Philippe Dallemagne, le nouveau président du Conseil départemental de l’Aube, prend la mesure de sa nouvelle fonction depuis deux mois. À 63 ans, ce Barsuraubois de naissance, maire de Soulaines-Dhuys depuis 30 ans, s’est bien entouré dans son cabinet de la rue Pierre Labonde à Troyes. S’il accepte volontiers l’entretien, il confie qu’il ne s’agit pas d’un exercice facile pour lui, même s’il y travaille. « J’ai mon franc-parler et j’appelle un chat un chat. » Élu à la tête du Département en octobre dernier, Philippe Dallemagne a pris une décision réfléchie et concertée.

Homme de dialogue, les quatre mois qui séparent sa réponse à la demande de Philippe Pichery, président démissionnaire, de lui succéder et son annonce officielle lui semblent très longs. « Il m’a sollicité en toute confidentialité pour reprendre la présidence, il y a quelques mois. J’en ai discuté avec mon épouse qui m’a soutenue. Quand on part dans une aventure comme celle-ci, cela a des incidences sur la vie quotidienne et la vie familiale. J’ai une fille de huit ans qui a besoin de son papa. Mais, je n’ai pu en parler ni à mon conseil municipal, ni au conseil communautaire. J’avais demandé au président Pichery qu’il essaie de rester au plus près des élections municipales, pour glisser tranquillement. Mais, il m’a appelé le jeudi pour me dire qu’il avait pris sa décision et qu’il l’annoncerait le lundi suivant, le 29 septembre, après la commission permanente. »

« Le plus beau des mandats » arrêté

Philippe Dallemagne a donc le week-end pour se préparer et organiser une réunion de conseil communautaire dès le lendemain, de bonne heure, pour éviter que les membres apprennent la nouvelle par la presse. « Je leur ai expliqué et ils ont bien tous compris.
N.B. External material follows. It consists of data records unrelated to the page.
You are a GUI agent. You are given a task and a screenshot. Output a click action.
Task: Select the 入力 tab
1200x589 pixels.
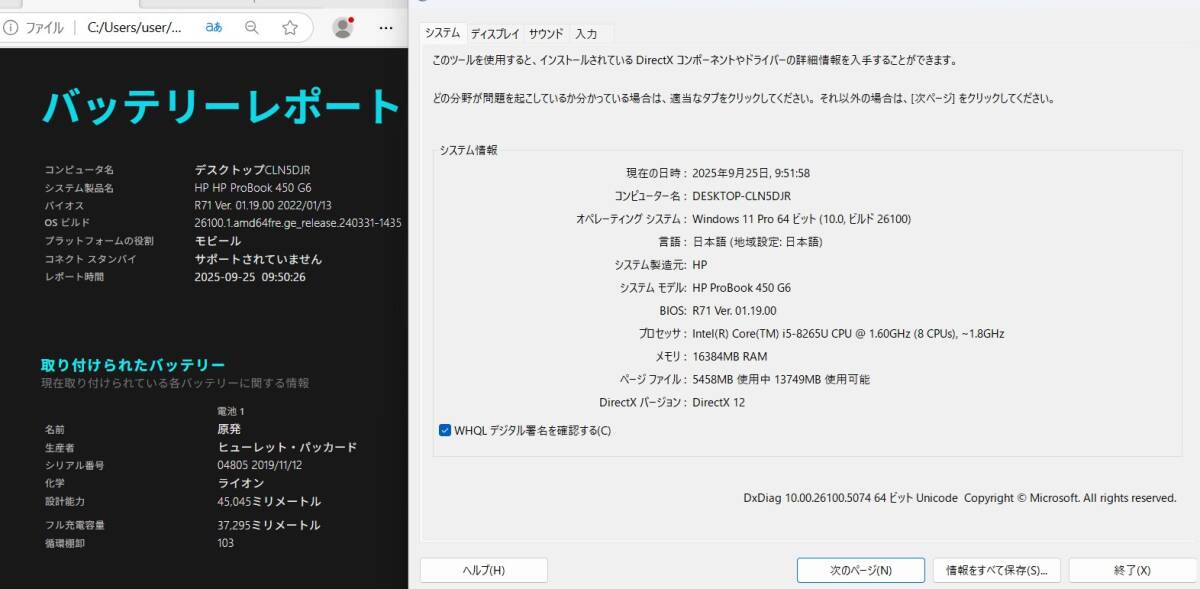point(588,33)
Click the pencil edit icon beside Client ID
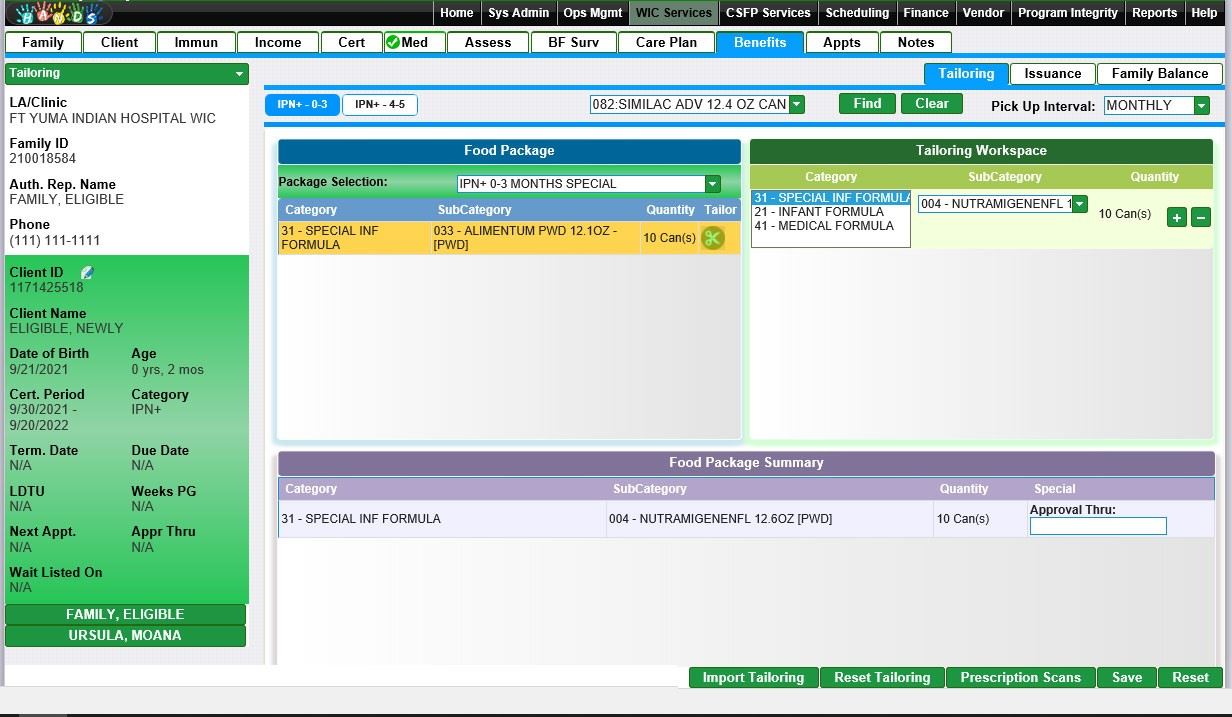Image resolution: width=1232 pixels, height=717 pixels. 87,273
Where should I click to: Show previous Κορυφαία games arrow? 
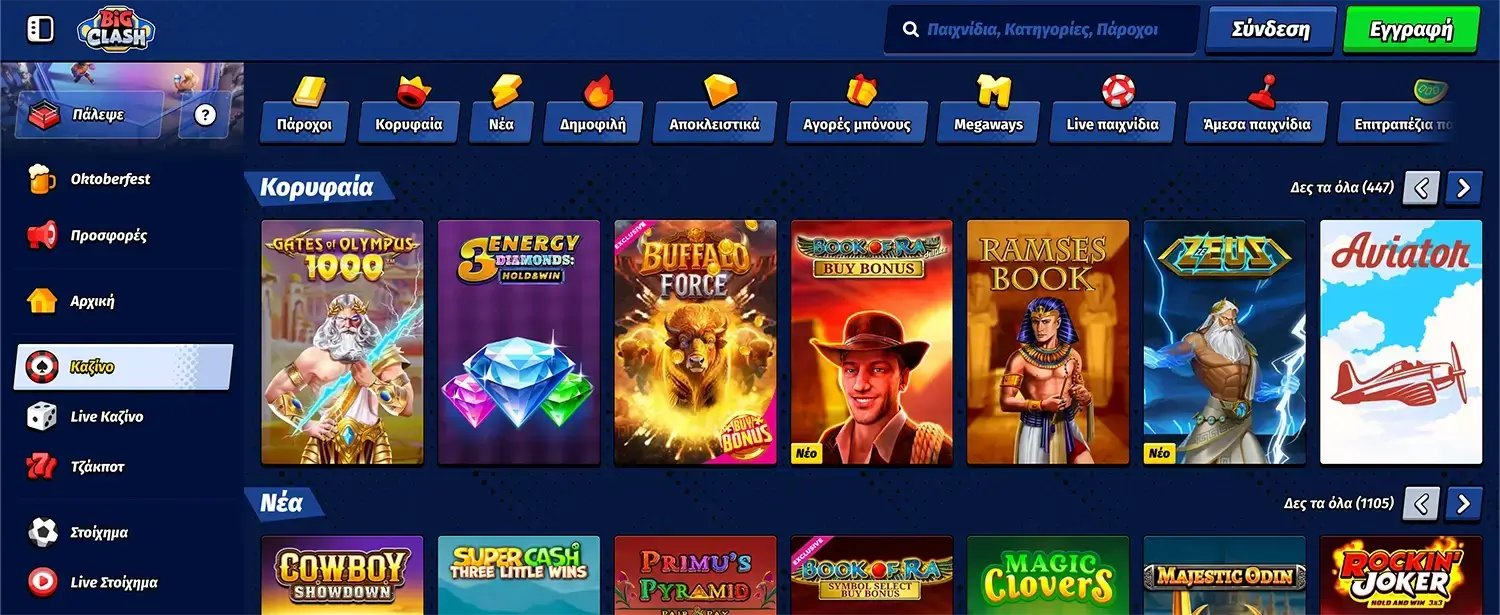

Je me suis même excusé de ne pas leur en avoir parlé, mais j’avais donné ma parole au président Pichery. Je savais que j’allais être sous le coup de la loi, et qu’à l’instant où je serais élu à la présidence du Département, mon mandat de maire, le plus beau des mandats, s’arrêterait. Quitter la mairie, c’est mon plus grand regret. Les habitants viennent directement vous voir et pensent que vous allez régler tous les problèmes. C’est ce que j’appréciais, c’était d’être un facilitateur pour trouver des solutions. Il était prévu que je me représente ! » L’enfant du pays demande donc à son adjoint de le remplacer et lui, devient conseiller municipal jusqu’aux prochaines élections de mars 2026. « Pour rester soudés et porter les projets tous ensemble. La réussite, c’est collectif. »

Lui qui connait tout le monde dans sa petite commune de 423 habitants, endosse désormais une responsabilité départementale et abandonne aussi la présidence de la communauté de communes de Vendeuvre-Soulaines. « Je considère qu’être président du Département demande beaucoup de présence. Quand je m’engage, je m’engage. Je suis un élu de terrain, je dois aller voir les choses sur place, échanger avec ceux qui savent. Je n’ai pas de problème d’ego, j’ai toujours fait comme cela. » Aujourd’hui, Philippe Dallemagne enchaîne toujours les rendez-vous. « Les gens viennent se présenter et je vais au-devant. »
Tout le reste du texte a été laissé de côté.